━━━ PASSAGE PROVIDED ━━━

Count letter string, e.g. h/EL/p

G

Guest

I want to count how many times a string of letters occurs in each row in a
column. Column A has 1000 rows with 1 word in each row (1000 most frequent
English words). e.g. I would like to count how many words contain the string
of letters "ee" (sEEn).

I also want to count how frequent a string such as "A, any letter, E" (mAdE)
occurs.

Thanks

Lee
 
R

Ron Rosenfeld

I want to count how many times a string of letters occurs in each row in a
column. Column A has 1000 rows with 1 word in each row (1000 most frequent
English words). e.g. I would like to count how many words contain the string
of letters "ee" (sEEn).

I also want to count how frequent a string such as "A, any letter, E" (mAdE)
occurs.

Thanks

Lee

Just use the COUNTIF worksheet function with wild cards if you want a case
insensitive count.

e.g:

=COUNTIF(A:A,"*ee*")
=COUNTIF(A:A,"*A?E*)

--ron
 
G

Guest

try:

=SUM(N(ISNUMBER(SEARCH("a?e",A2:A1000))))

=SUM(N(ISNUMBER(SEARCH("ee",A2:A1000))))

Enter with Ctrl+Shift+Enter
 
S

Sandy Mann

One way:

With the string that you are looking for in D1 try:

=SUM(LEN(A1:A1000)-LEN(SUBSTITUTE(LOWER(A1:A1000),D1,"")))/LEN(D1)

Array entered with Ctrl + Shift + Enter

--
HTH

Sandy
In Perth, the ancient capital of Scotland
and the crowning place of kings

(e-mail address removed)
Replace @mailinator.com with @tiscali.co.uk
 
G

Guest

..... why do I make life difficult!!

Ron Rosenfeld said:
Just use the COUNTIF worksheet function with wild cards if you want a case
insensitive count.

e.g:

=COUNTIF(A:A,"*ee*")
=COUNTIF(A:A,"*A?E*)

--ron
 
T

T. Valko

Try this:

For "ee" :

=COUNTIF(A1:A10,"*ee*")

For "A, any letter, E" (mAdE) :

=COUNTIF(A1:A10,"*a?e*")
 
R

Ron Rosenfeld

One way:

With the string that you are looking for in D1 try:

=SUM(LEN(A1:A1000)-LEN(SUBSTITUTE(LOWER(A1:A1000),D1,"")))/LEN(D1)

Array entered with Ctrl + Shift + Enter


How does that work with wildcards? e.g. a?e for mAdE as the OP requested?
--ron
 
S

Sandy Mann

The <> operator is better but Ron has us both beaten hands down if the OP
only want to count words not multiple occurrences within words.
--
Regards,


Sandy
In Perth, the ancient capital of Scotland
and the crowning place of kings

(e-mail address removed)
Replace @mailinator.com with @tiscali.co.uk
 
S

Sandy Mann

Ron Rosenfeld said:
How does that work with wildcards? e.g. a?e for mAdE as the OP requested?

mmmm....

Didn't think it through did I?

--

Sandy
In Perth, the ancient capital of Scotland
and the crowning place of kings

(e-mail address removed)

━━━ SOURCE EXCERPT ━━━

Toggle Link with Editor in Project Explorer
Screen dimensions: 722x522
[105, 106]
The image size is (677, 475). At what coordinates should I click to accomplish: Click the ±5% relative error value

━━━

### WRITTEN INSTRUCTION A:
Which worksheet functions appear in the formulas posted in the Excel thread on counting letter strings? Name each one once.
### WRITTEN INSTRUCTION B:
In the Excel thread on counting letter strings, how many rows does column A have, and what is in each row?
### WRITTEN INSTRUCTION C:
Go on with the Excel thread on counting letter strings from the point where it stops.
The data has nothing to do with the Excel thread on counting letter strings.

### WRITTEN ANSWER A:
COUNTIF, SUM, N, ISNUMBER, SEARCH, LEN, SUBSTITUTE, LOWER

### WRITTEN ANSWER B:
Column A has 1000 rows, each holding one word from the 1000 most frequent English words.

### WRITTEN ANSWER C:
Replace @mailinator.com with @tiscali.co.uk
 
R

Ron Rosenfeld

The <> operator is better but Ron has us both beaten hands down if the OP
only want to count words not multiple occurrences within words.

For ease of formulating, I'd probably use a regular expression UDF if he wanted
multiple occurrences within words


--ron
 
R

Ron Rosenfeld

Thanks,

How would I count OU not OUGH (count OUT not THOUGH)?

How much variability might there be in your patterns?

Will it always be either an unqualified series of letters or a series of
letters that is NOT followed by another series?

Or are there other possibilities also?
--ron
 
G

Guest

I am counting how often specific digraphs (e.g. er, ou, ought, ow) occur in
the most common 1000 words. Sometimes the digraph will be embedded within a
word and sometimes it occurs at the end.
 
R

Ron Rosenfeld

I am counting how often specific digraphs (e.g. er, ou, ought, ow) occur in
the most common 1000 words. Sometimes the digraph will be embedded within a
word and sometimes it occurs at the end.

If my understanding of digraphs is correct, then the only variation you will
need is to separate out digraphs from trigraphs and tetragraphs, so a routine
which allows you to specify a character sequence that may not be followed by
other character(s) should be sufficient.

I also presume that if a word should have two identical digraphs (and I don't
know if any exist), that you would only want to count it once.

That being the case, this UDF should suffice:

To use the UDF, enter a formula of the type:


=SUMPRODUCT(ReCount(range,string_to_find,[string_not_to_follow],[search_entire_string]))

The arguments within brackets [...] are optional.

The [search_entire_string] option will, is set to TRUE, will count multiple
matches within a single string. In other words, looking for "ee" in
beekeeping, the function will return two; otherwise it will return one.

To return all the "ou", you would use:

=SUMPRODUCT(recount(A1:A1000,"ou"))

To return only "ou" not followed by "gh", you would use:

=SUMPRODUCT(recount(A1:A1000,"ou","gh"))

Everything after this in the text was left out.